Before I built training inside leadership roles, I taught it. Adult learners across post-secondary institutions and in-house teams.
Years teaching adult learners and writing courseware built the discipline: instructional design, adult learning, and translating technical work into knowledge that transfers.
The craft came with a standard. That standard, not the subject, is what carried forward.
Teaching isn't finished when the course ends. It's finished when the learner can successfully apply the skills to their work.
Designed for how adults learn, not how courses get built.
Engineered for transfer, not for performance.
Held to the bar of the job, not the assignment.
Taught on-site and remote, synchronous and asynchronous. Different formats and audiences, one standard, often running in parallel with full-time operational roles.

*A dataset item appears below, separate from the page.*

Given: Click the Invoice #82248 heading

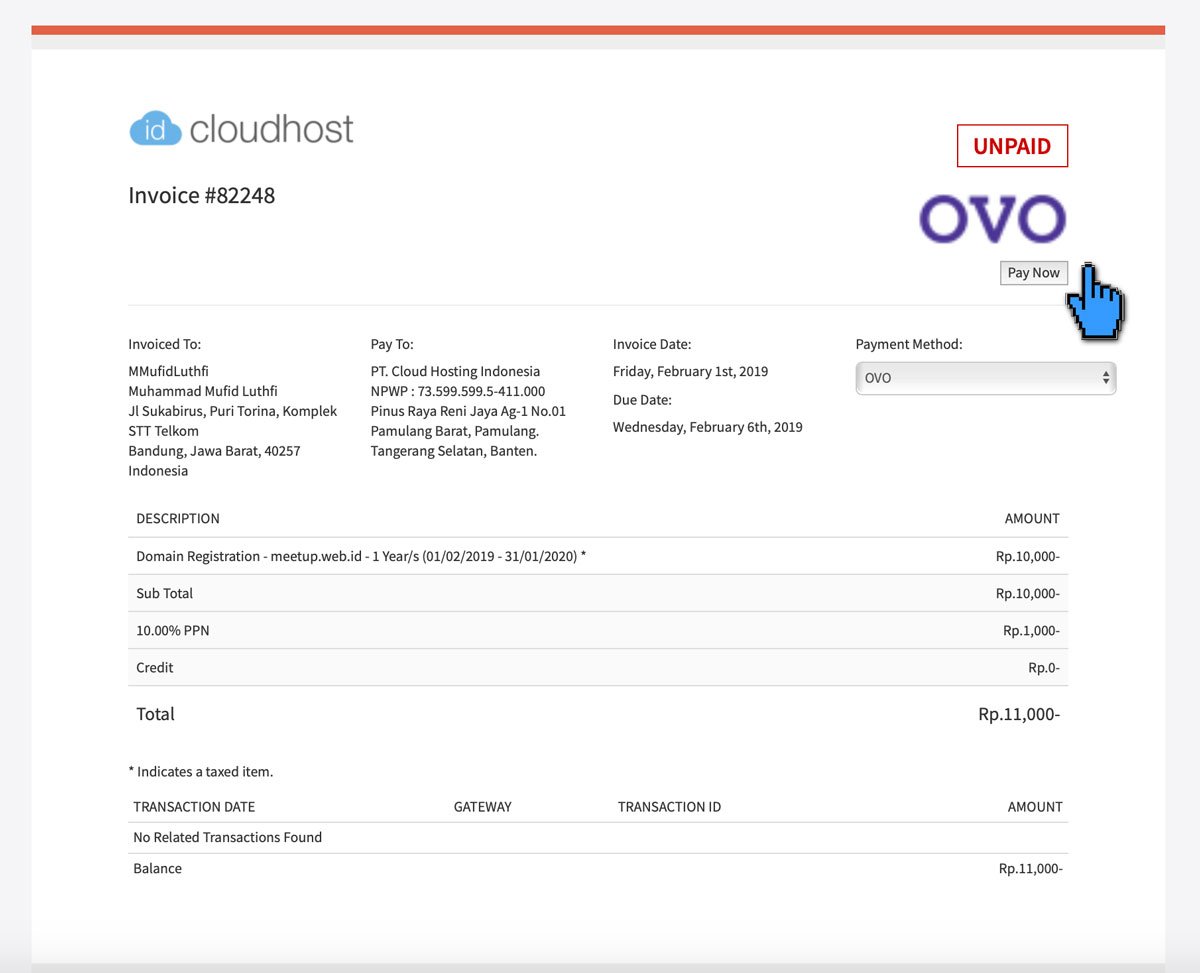Looking at the screenshot, I should pyautogui.click(x=201, y=195).
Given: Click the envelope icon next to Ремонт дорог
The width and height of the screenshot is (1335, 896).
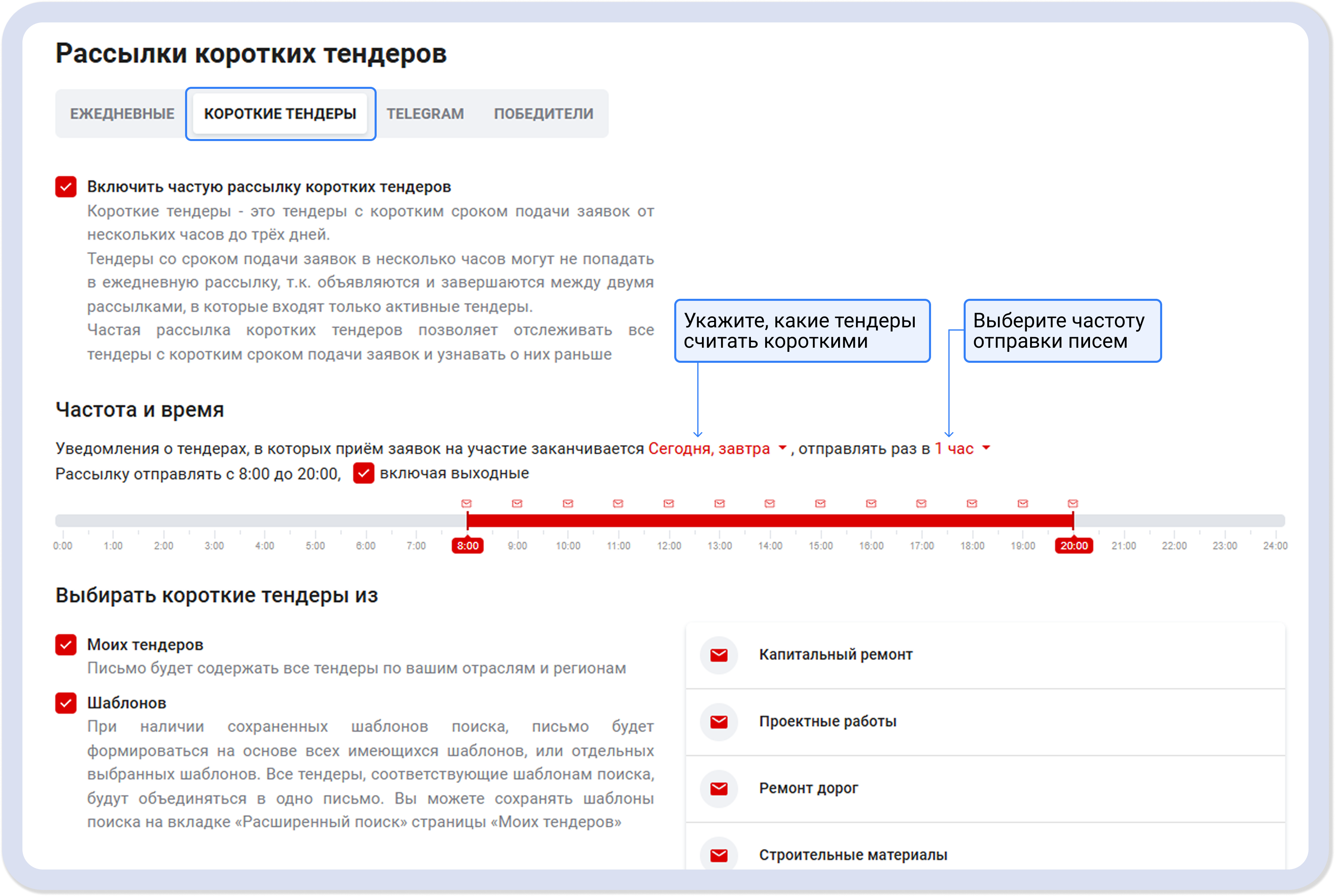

A published curriculum on Pluralsight, a global skills platform, built as a foundational-to-advanced arc for working professionals. Designed to scale without me in the room.
“Melissa was my instructor for two courses and was great at explaining the techniques and skills I would later use in the industry.”
Donald TseCompositing Supervisor, Crafty Apes VancouverFormer student, The Art Institute of Vancouver
Originally given via LinkedIn. Excerpted with attribution. Full recommendation on request.
The bar never changed from the classroom: did the learning hold up when the person had to use it. Bigger rooms, same test.